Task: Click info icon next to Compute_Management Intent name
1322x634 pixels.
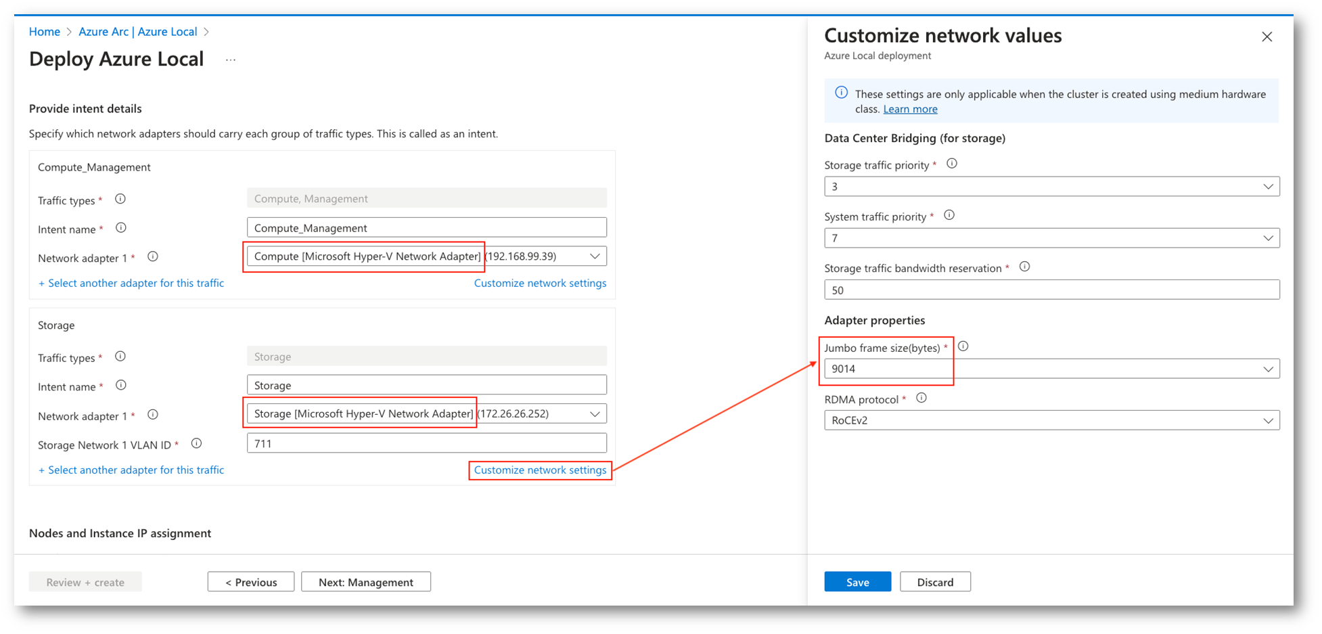Action: (x=121, y=228)
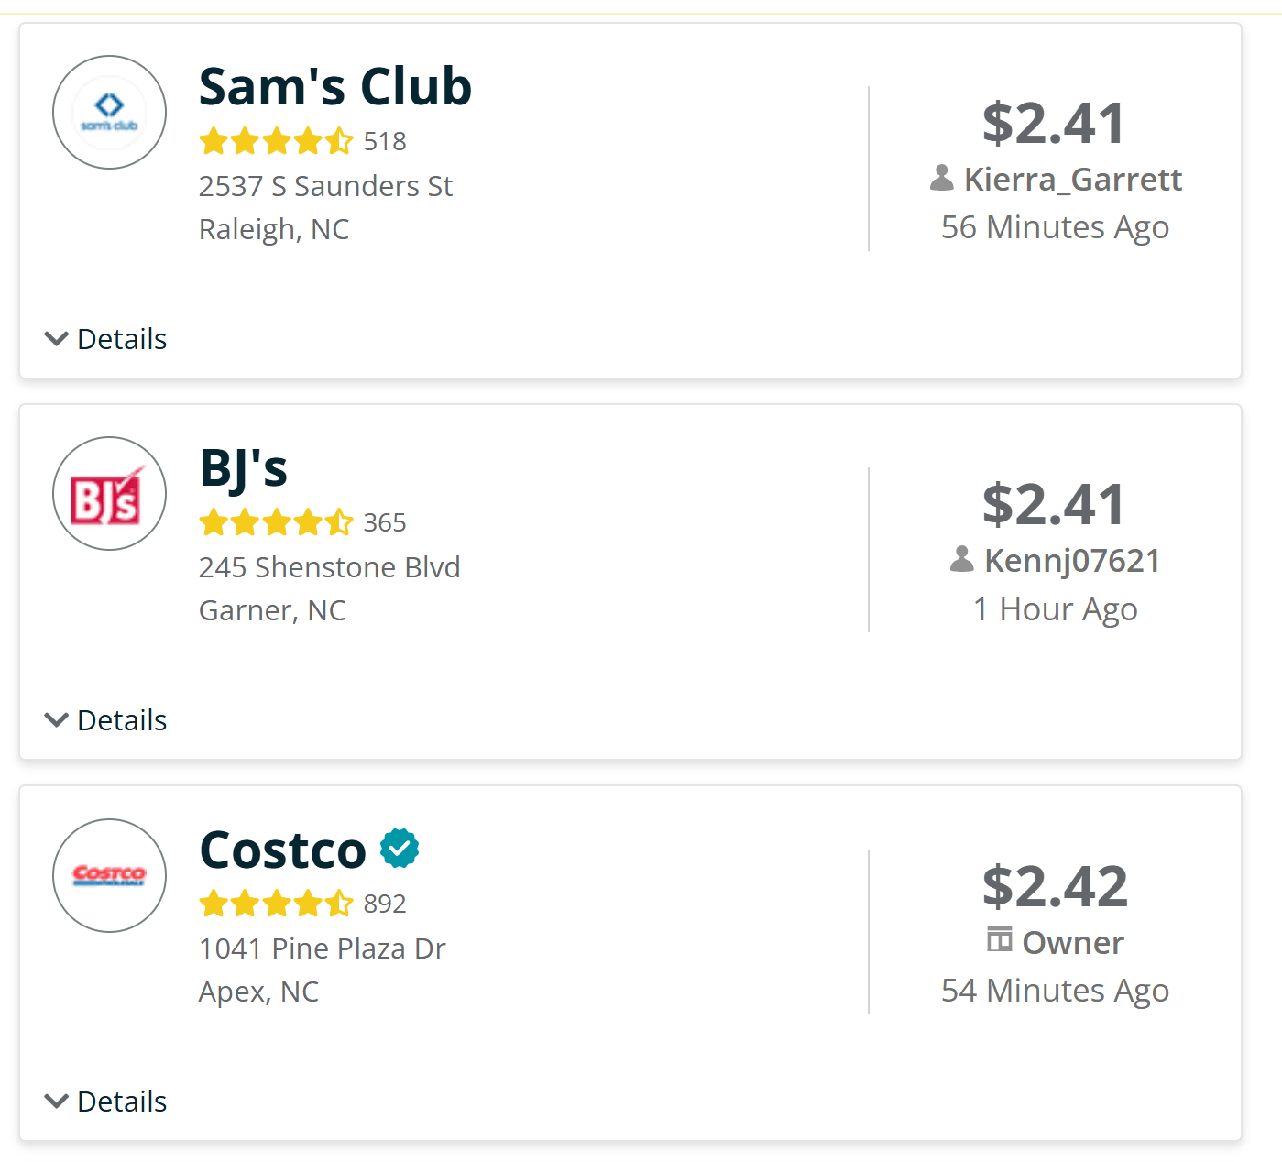
Task: Click the BJ's logo icon
Action: (109, 494)
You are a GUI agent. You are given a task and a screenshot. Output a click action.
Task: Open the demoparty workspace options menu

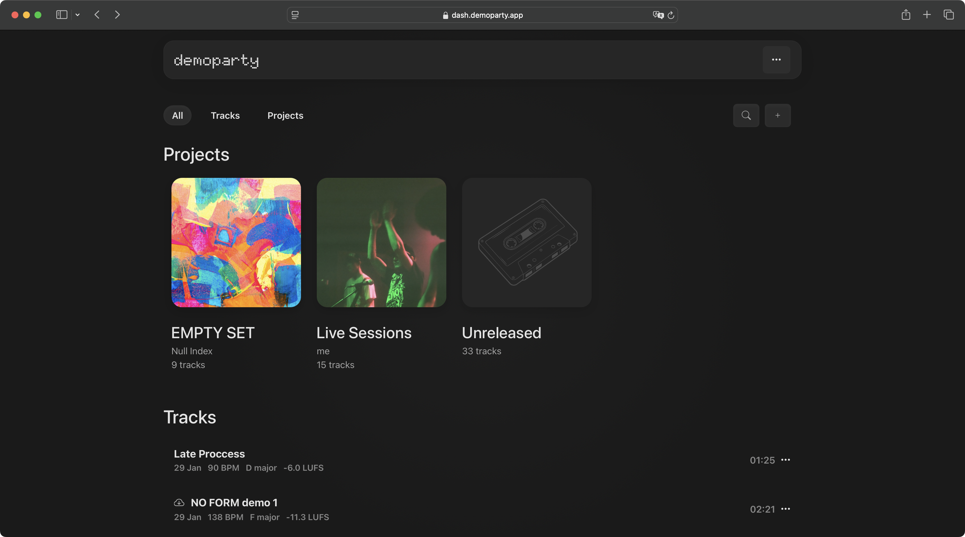[x=776, y=60]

━━━━━━━━━━━━━━━━━━━━━━━━━━━━━━

• _Your task_: Lay out each line of the material above as a Markdown table with the columns "Row" and "Line", numbering the rows and skipping blank lines. Leave the pictures out.

• _Output for this exercise_:
| Row | Line |
|---|---|
| 1 | Task: Click info icon next to Compute_Management Intent name |
| 2 | 1322x634 pixels. |
| 3 | Action: (x=121, y=228) |
| 4 | Task: Click the BJ's logo icon |
| 5 | Action: (109, 494) |
| 6 | You are a GUI agent. You are given a task and a screenshot. Output a click action. |
| 7 | Task: Open the demoparty workspace options menu |
| 8 | [x=776, y=60] |